**Written task:** Reproduce verbatim the portion of the Bravo yeast thread below that begins with the words containing "Bosagrape sells Bravo" and ends with "out using Bravo?".

**Source passage:**
■ ■ ■ ■

# Bravo Yeast- Any experience?



## Cap Puncher (May 1, 2021)

I am planning a split fermentation in a couple weeks and wanted to know people experience with Bravo (renaissance) yeast (another no sulfide yeast). I’m planning a cab sav starting with Biodiva (T. delbrueckii) followed by Avante in one fermentor and Biodiva followed by Bravo in another. Any experience with Bravo? It is a high glycerol strain like D254.


----------



## CDrew (May 1, 2021)

Not tried, but it's been on my radar since I started using Avante in 2018. Did you find a place to get small quantities of Bravo or are you buying a 500gm brick?


----------



## Cap Puncher (May 1, 2021)

CDrew said:


> Not tried, but it's been on my radar since I started using Avante in 2018. Did you find a place to get small quantities of Bravo or are you buying a 500gm brick?



Bosagrape sells Bravo in 50 gram packs for $12 Canadian. I did a order from them for a bunch of stuff and it was less than $20 Canadian for shipping for everything. Got it in 4 days (in WI). They do have one cheaper T. delbueckii yeast Zymaflore Alpha in 50g for $21 Canadian as well. I got a Biodiva 125g from them for half price because it was 2 months "expired". I linked the website below.

Bosagrape


----------



## Donz (Sep 8, 2021)

Just wondering how your experience was with Bravo? I have been using Avante for a few years now and would like to use Bravo this year as well. How did your wines turn out using Bravo? 

I have always ordered from Bosagrape, love that place!

Thanks
Don


----------



## MiBor (Sep 8, 2021)

■ ■ ■ ■

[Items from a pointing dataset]

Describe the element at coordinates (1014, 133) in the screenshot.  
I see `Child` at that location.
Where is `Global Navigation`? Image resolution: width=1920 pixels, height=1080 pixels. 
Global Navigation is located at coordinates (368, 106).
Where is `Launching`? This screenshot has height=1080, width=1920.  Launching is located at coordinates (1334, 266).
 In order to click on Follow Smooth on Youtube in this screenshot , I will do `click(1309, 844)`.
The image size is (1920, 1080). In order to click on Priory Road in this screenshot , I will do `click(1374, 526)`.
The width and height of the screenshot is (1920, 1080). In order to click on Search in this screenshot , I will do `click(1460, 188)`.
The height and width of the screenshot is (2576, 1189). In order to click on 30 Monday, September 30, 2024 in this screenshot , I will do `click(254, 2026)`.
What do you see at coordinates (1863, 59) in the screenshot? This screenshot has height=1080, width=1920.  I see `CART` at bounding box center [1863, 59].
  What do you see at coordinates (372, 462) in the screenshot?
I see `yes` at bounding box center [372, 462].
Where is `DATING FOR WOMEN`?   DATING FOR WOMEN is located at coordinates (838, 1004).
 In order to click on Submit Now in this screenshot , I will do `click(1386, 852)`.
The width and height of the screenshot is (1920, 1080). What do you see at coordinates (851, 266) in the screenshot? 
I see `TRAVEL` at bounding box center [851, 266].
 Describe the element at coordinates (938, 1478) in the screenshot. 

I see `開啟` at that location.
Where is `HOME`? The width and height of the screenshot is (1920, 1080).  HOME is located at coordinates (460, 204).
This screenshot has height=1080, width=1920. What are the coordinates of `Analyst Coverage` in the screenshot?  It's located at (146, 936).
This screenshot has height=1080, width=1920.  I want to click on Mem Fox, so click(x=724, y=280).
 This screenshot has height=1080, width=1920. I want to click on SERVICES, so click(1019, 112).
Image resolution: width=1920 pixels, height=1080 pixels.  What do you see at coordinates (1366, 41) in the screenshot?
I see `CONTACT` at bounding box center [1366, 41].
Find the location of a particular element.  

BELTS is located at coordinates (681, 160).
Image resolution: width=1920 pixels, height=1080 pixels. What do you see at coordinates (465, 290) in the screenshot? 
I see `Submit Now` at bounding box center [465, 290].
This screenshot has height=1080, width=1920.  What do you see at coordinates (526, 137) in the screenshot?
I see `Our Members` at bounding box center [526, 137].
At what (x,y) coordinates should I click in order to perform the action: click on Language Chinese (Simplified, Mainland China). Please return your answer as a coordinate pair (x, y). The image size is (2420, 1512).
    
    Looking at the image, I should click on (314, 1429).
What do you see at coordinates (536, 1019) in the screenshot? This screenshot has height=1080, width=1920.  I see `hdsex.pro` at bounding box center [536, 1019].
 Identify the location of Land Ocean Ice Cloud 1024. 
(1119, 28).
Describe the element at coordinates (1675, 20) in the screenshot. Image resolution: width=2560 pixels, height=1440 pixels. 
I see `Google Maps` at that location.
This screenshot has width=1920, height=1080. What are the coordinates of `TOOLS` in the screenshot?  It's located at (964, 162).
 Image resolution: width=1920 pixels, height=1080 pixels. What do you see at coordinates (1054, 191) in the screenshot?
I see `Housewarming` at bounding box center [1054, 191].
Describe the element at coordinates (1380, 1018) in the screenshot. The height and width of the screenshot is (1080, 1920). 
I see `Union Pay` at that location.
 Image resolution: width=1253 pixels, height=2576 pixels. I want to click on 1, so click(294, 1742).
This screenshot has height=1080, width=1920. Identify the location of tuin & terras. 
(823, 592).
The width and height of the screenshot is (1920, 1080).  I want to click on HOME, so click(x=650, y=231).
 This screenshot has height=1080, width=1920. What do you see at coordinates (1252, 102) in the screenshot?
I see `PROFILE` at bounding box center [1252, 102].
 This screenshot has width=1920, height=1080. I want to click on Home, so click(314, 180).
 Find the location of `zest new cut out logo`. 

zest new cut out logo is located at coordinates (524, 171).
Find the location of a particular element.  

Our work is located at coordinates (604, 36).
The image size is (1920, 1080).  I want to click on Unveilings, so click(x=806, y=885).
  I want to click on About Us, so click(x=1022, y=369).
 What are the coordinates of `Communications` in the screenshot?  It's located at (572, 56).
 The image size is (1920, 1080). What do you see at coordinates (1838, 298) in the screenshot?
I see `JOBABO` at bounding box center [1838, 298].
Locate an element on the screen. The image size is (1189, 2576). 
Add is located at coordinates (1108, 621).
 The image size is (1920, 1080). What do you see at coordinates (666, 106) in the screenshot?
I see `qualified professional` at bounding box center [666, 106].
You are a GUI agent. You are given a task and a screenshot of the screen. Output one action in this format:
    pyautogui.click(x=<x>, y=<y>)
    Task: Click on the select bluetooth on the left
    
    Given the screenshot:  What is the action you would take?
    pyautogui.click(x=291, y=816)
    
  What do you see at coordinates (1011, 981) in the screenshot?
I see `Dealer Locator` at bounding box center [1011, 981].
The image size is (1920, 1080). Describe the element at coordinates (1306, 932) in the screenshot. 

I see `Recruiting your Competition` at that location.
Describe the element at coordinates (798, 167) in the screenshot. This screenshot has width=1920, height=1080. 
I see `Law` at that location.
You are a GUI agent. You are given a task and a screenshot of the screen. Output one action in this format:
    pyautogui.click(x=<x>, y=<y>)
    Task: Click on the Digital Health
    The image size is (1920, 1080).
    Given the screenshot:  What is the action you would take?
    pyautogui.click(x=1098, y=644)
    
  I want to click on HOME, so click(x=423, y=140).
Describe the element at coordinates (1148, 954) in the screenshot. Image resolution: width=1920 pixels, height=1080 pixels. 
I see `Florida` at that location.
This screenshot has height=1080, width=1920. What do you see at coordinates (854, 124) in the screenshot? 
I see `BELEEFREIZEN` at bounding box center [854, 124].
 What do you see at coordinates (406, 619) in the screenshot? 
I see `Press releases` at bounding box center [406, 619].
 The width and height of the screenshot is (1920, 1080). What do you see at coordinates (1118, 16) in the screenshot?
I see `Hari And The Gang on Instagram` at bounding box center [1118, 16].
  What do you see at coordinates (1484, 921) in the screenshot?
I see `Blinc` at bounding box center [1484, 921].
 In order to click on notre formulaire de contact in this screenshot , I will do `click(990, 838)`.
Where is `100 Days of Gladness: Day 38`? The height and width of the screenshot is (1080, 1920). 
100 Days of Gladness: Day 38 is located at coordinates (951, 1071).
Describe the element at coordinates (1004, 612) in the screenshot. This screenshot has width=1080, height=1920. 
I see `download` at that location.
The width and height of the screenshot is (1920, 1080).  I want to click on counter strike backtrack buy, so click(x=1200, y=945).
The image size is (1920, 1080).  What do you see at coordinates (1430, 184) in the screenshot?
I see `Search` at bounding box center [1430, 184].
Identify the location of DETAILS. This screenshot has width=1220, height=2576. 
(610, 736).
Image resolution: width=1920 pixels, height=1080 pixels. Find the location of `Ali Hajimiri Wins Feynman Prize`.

■ ■ ■ ■

**Solution below:**
Bosagrape sells Bravo in 50 gram packs for $12 Canadian. I did a order from them for a bunch of stuff and it was less than $20 Canadian for shipping for everything. Got it in 4 days (in WI). They do have one cheaper T. delbueckii yeast Zymaflore Alpha in 50g for $21 Canadian as well. I got a Biodiva 125g from them for half price because it was 2 months "expired". I linked the website below.

Bosagrape


----------



## Donz (Sep 8, 2021)

Just wondering how your experience was with Bravo? I have been using Avante for a few years now and would like to use Bravo this year as well. How did your wines turn out using Bravo?